El 19 de julio de 1923, con la bendición de la jerarquía católica —misma autoridad que antes los había excomulgado—, se ordenó que, tanto el cuerpo como las cabezas de Aldama, Allende, Jiménez e Hidalgo, en unión de otros paladines de la Independencia, recibieran un magno homenaje y fueran enterrados en el Altar de los Reyes, ubicado dentro de la Catedral Metropolitana.

Rastrear las cabezas no presentó problemas. Era sabido por todos dónde se hallaban y, por precauciones del destino, alguien atinó a colocar las iniciales en los ilustres cráneos.

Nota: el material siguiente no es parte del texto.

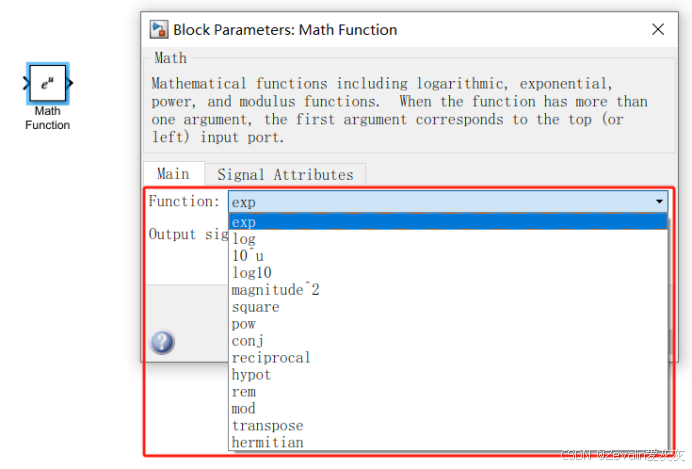Choose hermitian at the list bottom
Image resolution: width=692 pixels, height=469 pixels.
pos(267,442)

Así sucedió en Guanajuato la recuperación: “En la tarde del domingo 31 de agosto se hizo la exhumación en el panteón de San Sebastián con las ceremonias religiosas establecidas para el caso y se colocaron las calaveras en una urna dorada con insignias, alegorías y motes análogos al objeto (…). Posteriormente se les hicieron los honores y salvas prevenidas por ordenanza para los capitanes generales. La procesión terminó en la iglesia parroquial, en que estaba (…) una tumba decorosa para colocar en ella la urna, a cuya custodia se destinó una compañía con sus oficiales que hicieron guardia durante la noche”.

El día siguiente, después de que terminó la misa de difuntos, se condujo el cofre hasta la primera garita de la ciudad, en donde se le hizo entrega al comandante de la escolta, quien abrió el receptáculo para verificar el sacro contenido y lo custodió hasta la capital de México.

Las fiestas que recibieron las cabezas en las demás plazas fueron similares. Pronto se les unieron los despojos de Pedro Moreno y de Xavier Mina. Se detuvieron en San Miguel el Grande, Querétaro, San Juan del Río, Tepeji, Cuautitlán, la villa de Guadalupe y la iglesia de Santo Domingo. Al llegar a su destino final, el catafalco que contenía las cenizas heroicas, separadas por láminas de plata, fue depositado en el citado Altar.

La suerte de los cuerpos fue distinta, ya que es factible que nunca se reencontraran con sus testas, primero por la dificultad de identificarlos y luego por la cerrazón de las autoridades eclesiásticas de Chihuahua, donde habían sido inhumados. Así, la mitad de los héroes “quedó flotando en el misterio […] y en la Catedral sólo estuvieron los cráneos”.

Pero el descanso de los próceres no sería eterno. Después de 70 años, la sociedad obrera “Gran Familia Modelo” gestionó que los “llorados despojos” tuvieran un nuevo sepulcro, ya que éste se encontraba afectado por la humedad. Hubo quien acusó al mismo clero de ser responsable del mal estado en que se hallaba la yacija. Luego de reunir dinero para un nuevo monumento, los restos fueron mudados a la capilla de San José, dentro de la misma Catedral. La fecha elegida para el reacomodo fue el 30 de julio de 1895, y la ceremonia fue presidida por Porfirio Díaz. Ese día el pueblo se desbordó en algarabía e inundó las principales calles de la metrópoli. Según narró la prensa, las calaveras descansaron en “el altar izquierdo (de) San José, en un monumento de mármol que remataba con una estatua que representaba a la nación mexicana llorando por sus hijos predilectos”.

Quiso la patria que este tampoco fuera el último tramo de Hidalgo y los suyos. Treinta años después, el 16 de septiembre, bajo la presidencia de Plutarco Elías Calles, los cráneos fueron colocados, con la misma solemnidad, pero menos furor, en la Victoria alada. Ansiosos de aire, volvieron a salir en 2010, por motivo del bicentenario, y quedaron un año expuestos en Palacio Nacional. En 2011, las testas volvieron al Ángel, postrimera morada de los decapitados en Chihuahua. Paradójicamente, al igual que en Granaditas, hoy se encuentran nuevamente cercados, alejados de la turba y sin la certeza de que ahí concluirán sus andanzas.